移民8000人が不法越境、モロッコからスペイン領セウタへ

[セウタ(スペイン) 18日 ロイター] – アフリカ大陸北端にあるスペイン領セウタに17日から18日にかけて、隣接するモロッコから移民約8000人が一斉に不法入国した。スペインのサンチェス首相は欧州にとり深刻な危機だと指摘し、モロッコとの外交的緊張が高まる中、速やかに対応すると表明した。

越境した人の多くはサハラ砂漠以南の出身者で、未成年者も1500人ほどいる。泳いだりフェンスを乗り越えたりしてセウタに不法入国した。スペインはモロッコとの国境警備を強化するため軍を配備。既に約4000人がモロッコに送り返されたという。

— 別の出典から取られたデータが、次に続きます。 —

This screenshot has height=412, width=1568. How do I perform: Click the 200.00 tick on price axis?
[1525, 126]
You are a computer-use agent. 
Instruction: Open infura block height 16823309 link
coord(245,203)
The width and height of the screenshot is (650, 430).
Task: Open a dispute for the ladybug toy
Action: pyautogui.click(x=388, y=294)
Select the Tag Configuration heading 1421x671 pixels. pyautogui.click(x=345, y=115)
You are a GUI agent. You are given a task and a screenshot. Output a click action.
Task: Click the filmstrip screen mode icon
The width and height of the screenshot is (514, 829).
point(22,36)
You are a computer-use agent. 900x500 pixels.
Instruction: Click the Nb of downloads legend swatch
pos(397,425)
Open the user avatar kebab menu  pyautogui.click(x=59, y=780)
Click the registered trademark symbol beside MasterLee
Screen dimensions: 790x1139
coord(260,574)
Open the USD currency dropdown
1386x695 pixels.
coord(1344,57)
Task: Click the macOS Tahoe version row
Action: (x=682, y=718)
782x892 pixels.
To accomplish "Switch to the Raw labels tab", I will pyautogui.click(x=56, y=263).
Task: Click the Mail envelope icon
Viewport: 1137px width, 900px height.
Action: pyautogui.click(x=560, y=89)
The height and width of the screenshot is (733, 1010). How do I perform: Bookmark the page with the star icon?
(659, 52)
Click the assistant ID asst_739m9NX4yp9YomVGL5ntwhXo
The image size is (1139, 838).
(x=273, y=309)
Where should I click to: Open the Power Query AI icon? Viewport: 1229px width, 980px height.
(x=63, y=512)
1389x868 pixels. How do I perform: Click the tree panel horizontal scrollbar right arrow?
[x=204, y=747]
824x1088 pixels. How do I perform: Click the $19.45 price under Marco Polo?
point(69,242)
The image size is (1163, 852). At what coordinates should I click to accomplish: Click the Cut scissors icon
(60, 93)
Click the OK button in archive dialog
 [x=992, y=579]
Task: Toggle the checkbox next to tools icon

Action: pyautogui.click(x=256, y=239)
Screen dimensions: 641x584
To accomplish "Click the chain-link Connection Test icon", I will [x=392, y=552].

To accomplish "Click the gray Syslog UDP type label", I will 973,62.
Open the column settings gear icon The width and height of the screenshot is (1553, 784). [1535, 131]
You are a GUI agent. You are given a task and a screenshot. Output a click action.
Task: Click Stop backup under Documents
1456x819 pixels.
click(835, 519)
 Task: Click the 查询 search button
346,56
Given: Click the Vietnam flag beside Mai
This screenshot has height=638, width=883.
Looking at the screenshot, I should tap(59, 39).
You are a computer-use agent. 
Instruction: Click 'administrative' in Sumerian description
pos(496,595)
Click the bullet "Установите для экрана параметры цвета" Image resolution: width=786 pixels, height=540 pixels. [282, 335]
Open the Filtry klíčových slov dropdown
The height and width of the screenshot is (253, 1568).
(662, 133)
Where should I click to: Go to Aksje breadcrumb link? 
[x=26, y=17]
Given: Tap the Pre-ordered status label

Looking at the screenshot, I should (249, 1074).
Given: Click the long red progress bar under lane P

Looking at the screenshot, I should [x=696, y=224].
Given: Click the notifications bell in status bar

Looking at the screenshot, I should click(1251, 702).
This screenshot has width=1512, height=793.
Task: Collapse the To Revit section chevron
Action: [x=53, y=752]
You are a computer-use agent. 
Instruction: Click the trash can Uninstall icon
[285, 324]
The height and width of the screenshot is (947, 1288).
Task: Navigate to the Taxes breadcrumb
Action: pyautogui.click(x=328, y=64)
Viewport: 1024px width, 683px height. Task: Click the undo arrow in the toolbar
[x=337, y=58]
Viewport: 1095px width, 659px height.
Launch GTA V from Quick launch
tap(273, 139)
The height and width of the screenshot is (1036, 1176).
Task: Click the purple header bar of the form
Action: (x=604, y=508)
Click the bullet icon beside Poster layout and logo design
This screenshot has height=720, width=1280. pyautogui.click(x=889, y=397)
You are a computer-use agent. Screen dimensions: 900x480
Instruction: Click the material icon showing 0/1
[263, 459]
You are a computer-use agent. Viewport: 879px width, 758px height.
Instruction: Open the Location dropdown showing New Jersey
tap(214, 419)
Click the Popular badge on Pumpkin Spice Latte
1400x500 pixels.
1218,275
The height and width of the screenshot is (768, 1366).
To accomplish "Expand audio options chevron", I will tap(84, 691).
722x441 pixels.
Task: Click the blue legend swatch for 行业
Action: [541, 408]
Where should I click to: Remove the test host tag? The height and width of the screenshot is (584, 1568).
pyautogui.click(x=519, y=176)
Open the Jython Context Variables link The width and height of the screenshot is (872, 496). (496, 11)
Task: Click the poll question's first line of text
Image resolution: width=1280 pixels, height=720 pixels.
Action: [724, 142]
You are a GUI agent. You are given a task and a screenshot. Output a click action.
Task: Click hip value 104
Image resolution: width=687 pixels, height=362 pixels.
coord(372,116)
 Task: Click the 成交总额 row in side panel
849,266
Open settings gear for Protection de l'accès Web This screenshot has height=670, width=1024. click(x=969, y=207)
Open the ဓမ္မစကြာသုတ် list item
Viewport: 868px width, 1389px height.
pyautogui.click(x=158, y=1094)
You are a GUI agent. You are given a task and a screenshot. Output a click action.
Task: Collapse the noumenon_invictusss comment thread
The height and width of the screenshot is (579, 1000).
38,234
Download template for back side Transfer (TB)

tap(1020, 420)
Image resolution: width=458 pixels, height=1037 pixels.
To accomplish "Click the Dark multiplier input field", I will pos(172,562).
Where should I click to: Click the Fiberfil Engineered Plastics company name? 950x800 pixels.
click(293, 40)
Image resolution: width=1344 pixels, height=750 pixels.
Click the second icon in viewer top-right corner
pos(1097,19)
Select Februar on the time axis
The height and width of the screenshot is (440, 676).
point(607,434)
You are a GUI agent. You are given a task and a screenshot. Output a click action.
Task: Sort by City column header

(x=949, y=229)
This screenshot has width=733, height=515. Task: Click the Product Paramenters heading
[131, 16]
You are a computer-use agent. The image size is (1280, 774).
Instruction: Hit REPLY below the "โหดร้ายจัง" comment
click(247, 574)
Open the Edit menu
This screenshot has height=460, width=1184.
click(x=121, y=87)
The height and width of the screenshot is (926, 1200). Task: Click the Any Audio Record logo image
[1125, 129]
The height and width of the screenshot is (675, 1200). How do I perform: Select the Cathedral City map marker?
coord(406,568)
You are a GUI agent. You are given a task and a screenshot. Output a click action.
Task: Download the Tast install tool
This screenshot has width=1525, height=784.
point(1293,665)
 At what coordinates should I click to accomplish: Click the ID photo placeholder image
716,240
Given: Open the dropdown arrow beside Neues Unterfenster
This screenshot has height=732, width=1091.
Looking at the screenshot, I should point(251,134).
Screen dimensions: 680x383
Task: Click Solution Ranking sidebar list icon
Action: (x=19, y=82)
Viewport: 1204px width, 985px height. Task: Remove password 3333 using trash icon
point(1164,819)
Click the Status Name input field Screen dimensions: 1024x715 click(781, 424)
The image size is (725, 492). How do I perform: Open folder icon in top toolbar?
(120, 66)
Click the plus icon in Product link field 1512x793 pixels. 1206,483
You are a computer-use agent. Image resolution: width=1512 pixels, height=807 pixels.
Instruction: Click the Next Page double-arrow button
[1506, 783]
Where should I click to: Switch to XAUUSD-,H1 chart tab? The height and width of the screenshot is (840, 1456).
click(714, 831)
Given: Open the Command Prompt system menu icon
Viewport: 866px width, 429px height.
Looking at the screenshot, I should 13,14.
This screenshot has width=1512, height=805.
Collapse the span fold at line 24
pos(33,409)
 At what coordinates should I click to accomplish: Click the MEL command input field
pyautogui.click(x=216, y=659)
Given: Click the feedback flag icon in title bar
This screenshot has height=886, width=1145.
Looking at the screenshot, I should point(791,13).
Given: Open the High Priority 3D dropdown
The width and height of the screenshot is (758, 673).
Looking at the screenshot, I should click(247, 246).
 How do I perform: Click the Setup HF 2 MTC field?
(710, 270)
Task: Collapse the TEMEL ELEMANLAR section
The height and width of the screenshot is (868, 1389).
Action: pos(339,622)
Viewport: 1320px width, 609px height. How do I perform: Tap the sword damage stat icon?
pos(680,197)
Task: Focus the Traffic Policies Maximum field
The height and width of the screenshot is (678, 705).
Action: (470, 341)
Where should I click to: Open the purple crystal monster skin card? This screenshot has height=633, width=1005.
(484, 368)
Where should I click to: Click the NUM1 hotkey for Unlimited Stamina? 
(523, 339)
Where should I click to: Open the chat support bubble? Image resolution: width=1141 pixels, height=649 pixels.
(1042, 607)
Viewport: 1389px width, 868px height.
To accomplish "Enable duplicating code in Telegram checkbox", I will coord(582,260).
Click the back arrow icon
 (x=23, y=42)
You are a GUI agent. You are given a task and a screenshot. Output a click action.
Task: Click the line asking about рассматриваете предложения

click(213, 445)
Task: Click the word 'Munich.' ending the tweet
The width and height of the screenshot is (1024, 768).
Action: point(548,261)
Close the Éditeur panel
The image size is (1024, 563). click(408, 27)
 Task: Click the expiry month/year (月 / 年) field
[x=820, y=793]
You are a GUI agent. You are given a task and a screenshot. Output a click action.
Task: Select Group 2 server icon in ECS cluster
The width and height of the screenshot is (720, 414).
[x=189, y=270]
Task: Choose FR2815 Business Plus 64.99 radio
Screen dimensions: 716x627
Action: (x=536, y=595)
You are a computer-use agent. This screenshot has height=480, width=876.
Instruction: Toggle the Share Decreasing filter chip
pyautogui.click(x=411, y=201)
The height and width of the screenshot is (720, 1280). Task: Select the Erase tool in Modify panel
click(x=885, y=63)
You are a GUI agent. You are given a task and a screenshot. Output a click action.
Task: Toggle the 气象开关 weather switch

セウタの地域指導者は、不法入国者急増へのモロッコ当局の対応が消極的だと批判。専門家からは、モロッコがスペイン政府に圧力をかけるため、不法入国を容認したとの指摘がある。モロッコが実効支配する西サハラの独立運動指導者ブラヒム・ガリ氏を、スペインが国内の病院に入院させる決定をしたため、との見方だ。スペイン政府はこうした見方を否定している。

モロッコのテレビは、18日午後に当局がセウタへの不法入国を防ぐためにフェンスを設置している映像を伝えた。ただ、これより先にスペイン側から撮影された映像では、モロッコの兵士や警官が何十人もの移民を何のチェックもせずに緩衝地帯のゲートに通している様子が映されていた。

サンチェス首相は「移民の突然の急増はスペインと欧州にとり深刻な危機だ」と指摘。欧州委員会のシナス副委員長は、セウタの国境は欧州の国境だとツイッターに投稿し「スペインとの全面的な連帯」を表明した。

モロッコは、スペインが先月、ガリ氏を入院させたことを批判していた。スペイン政府は、人道上の観点から対応したに過ぎないと主張している。